Frontera del sur
Gerardo Valdivieso Parada
Como lo había pedido, a la hora de que la caja de madera que contenía su cuerpo bajaba a su tumba, la banda de música tocó el son “Frontera del sur”. Sus vecinas, amigas, familiares, mujeres mayores, procedieron a desmenuzar con infinita paciencia los arreglos de papel de las cuatro varas que sostuvieron su palio: un enorme chal café, para luego dejarlos caer a su tumba. Así lo había ordenado mi anciana tía abuela Inés “Amá Né”.
La letra de aquél viejo son empezaba diciendo “por la frontera del sur me voy para Guatemala, con mi dolor yo me voy a olvidar el amor de mi alma, me voy y no volveré para olvidar mis penas”, como si con aquél son se estuviera despidiendo de quienes la quisimos.

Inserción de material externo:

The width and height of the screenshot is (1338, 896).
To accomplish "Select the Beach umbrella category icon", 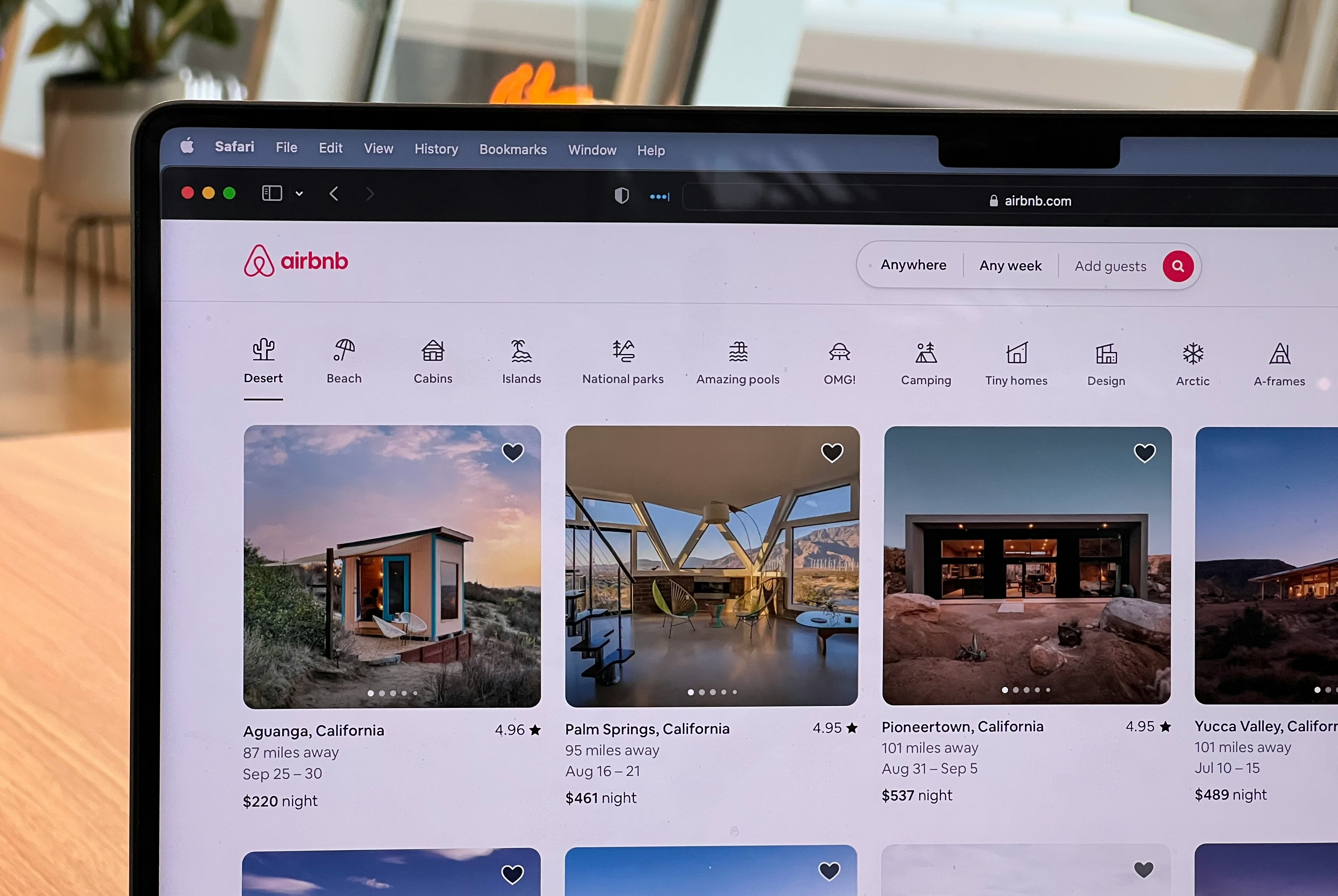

Yo quise su cariño pródigo en coquitos de aceite, pan duro y dulces de camote, su patio con árboles de guayaba, la frescura del río cercano, la antigua casa de tejas. Ir de visita familiar a la casa de la tía Né era un gran acontecimiento, tanto que, las contadas veces que me llevaron cargando en mi tierna edad, quedaron para siempre en mi paraíso feliz de niño, ese tesoro de la memoria que recomienda Rilke acudir siempre.

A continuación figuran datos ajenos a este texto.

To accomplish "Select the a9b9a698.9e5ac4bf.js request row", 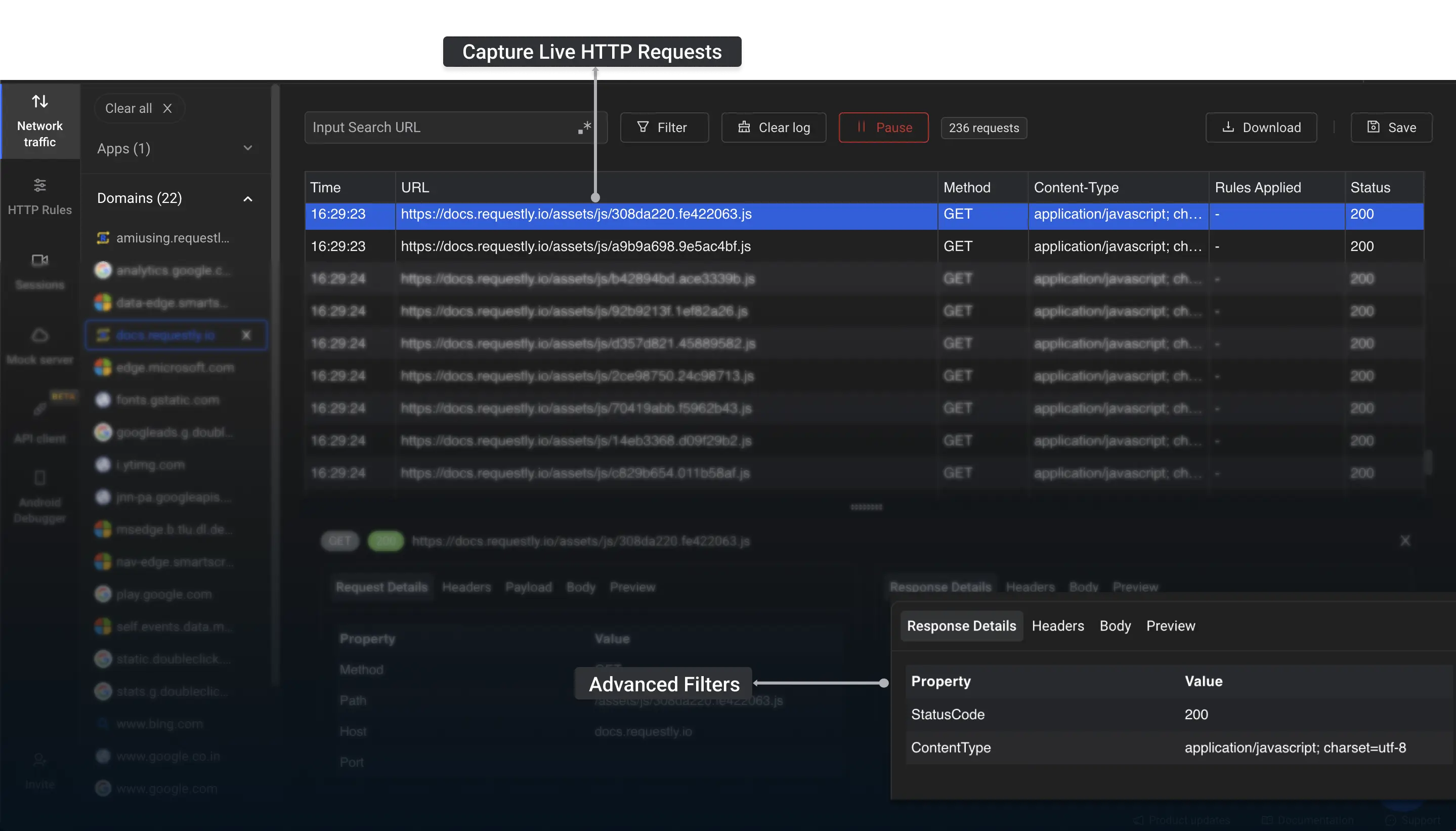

La antigua casa alta de tejas, que se veía más alta por lo pequeña que era la tía Né, nos recibía en las tardes, cuando la alta casa daba una enorme sombra sobre el patio. Como buena abuela juchiteca, cumplía cabalmente con las visitas a los lugares de procesión de los zapotecos, a los pueblos vecinos que celebraban los viernes de Cuaresma, desde Chihuitán a Astata, incluso hasta el viaje a La Meca de los zapotecos del Istmo: visitar al Cristo Negro a Guatemala.
Se pagaba sus viajes de sus ahorros, porque a mi tío abuelo, su esposo, siempre lo hallábamos perdido en el mezcal, sin que a mi tía Né le importara demasiado y dependiera mucho de él. Como la mayoría de las mujeres en Cheguigo Sur, atravesaba el río casi todas las tardes para dirigirse al centro a ofrecer lo que formaba de sus manos y salía de su horno, tortillas y tamales.

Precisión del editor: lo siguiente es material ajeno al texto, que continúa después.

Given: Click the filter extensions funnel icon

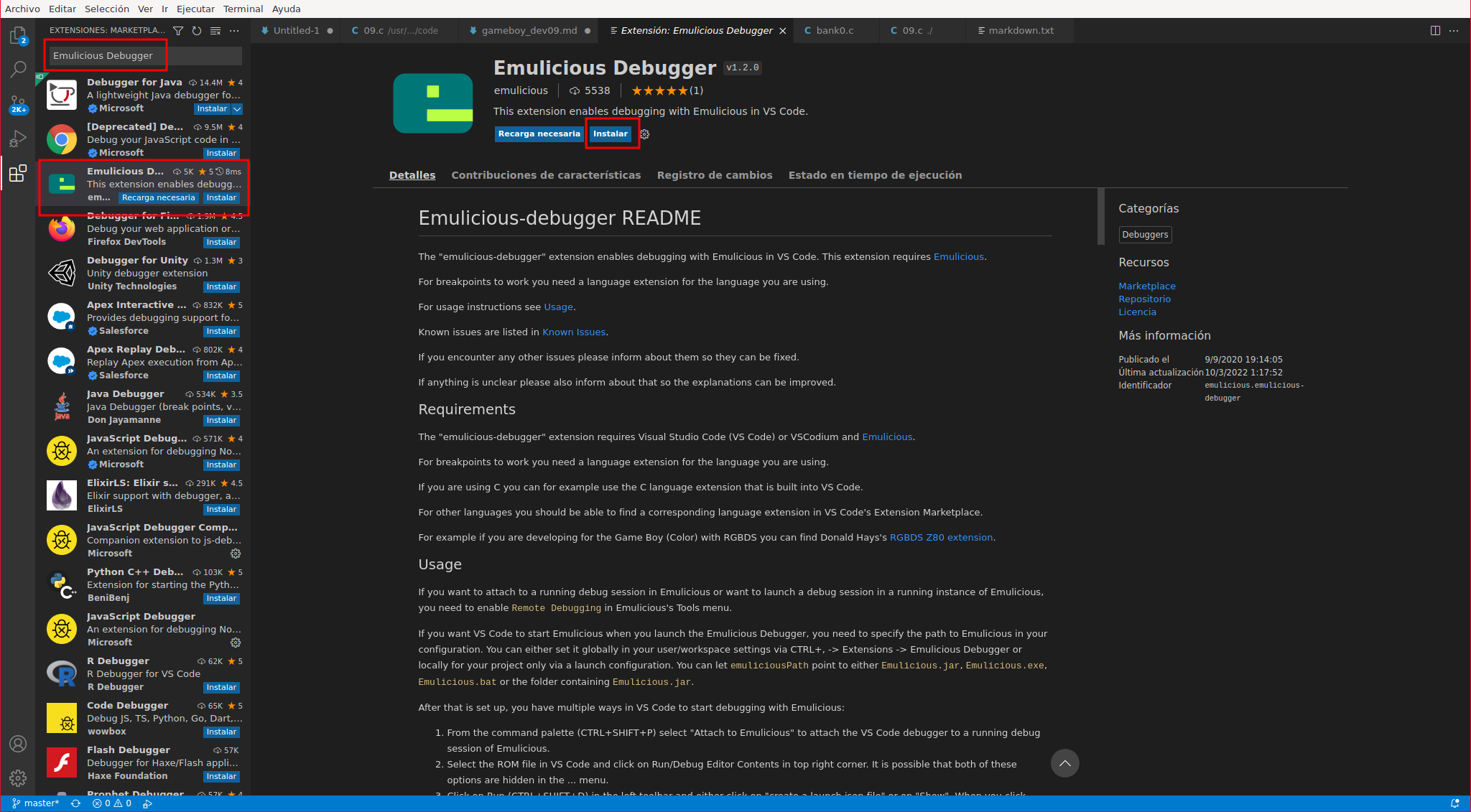Looking at the screenshot, I should 178,31.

Cuando ya sintió cerca la muerte, mandó a llamar al cura para que le diera la extremaunción. En esos últimos días había mandado a elaborar con el carpintero una caja de madera que le sirviera de ataúd, y en su costado se rotuló su nombre completo. Quiso ir en andas, como se encaminaron sus ancestros a la tumba, con el palio cubriendo su féretro. Sobraron manos para cargarla y lamentos de mujeres para llorarla.
Dispuso que sus ahorros se emplearan para que una banda de música de viento tocara sones desde el mediodía, dejando al último aquél son que orienta al sur, a una frontera infinita a la que iba a mudarse, más al sur de la tierra y el pueblo en donde vivió.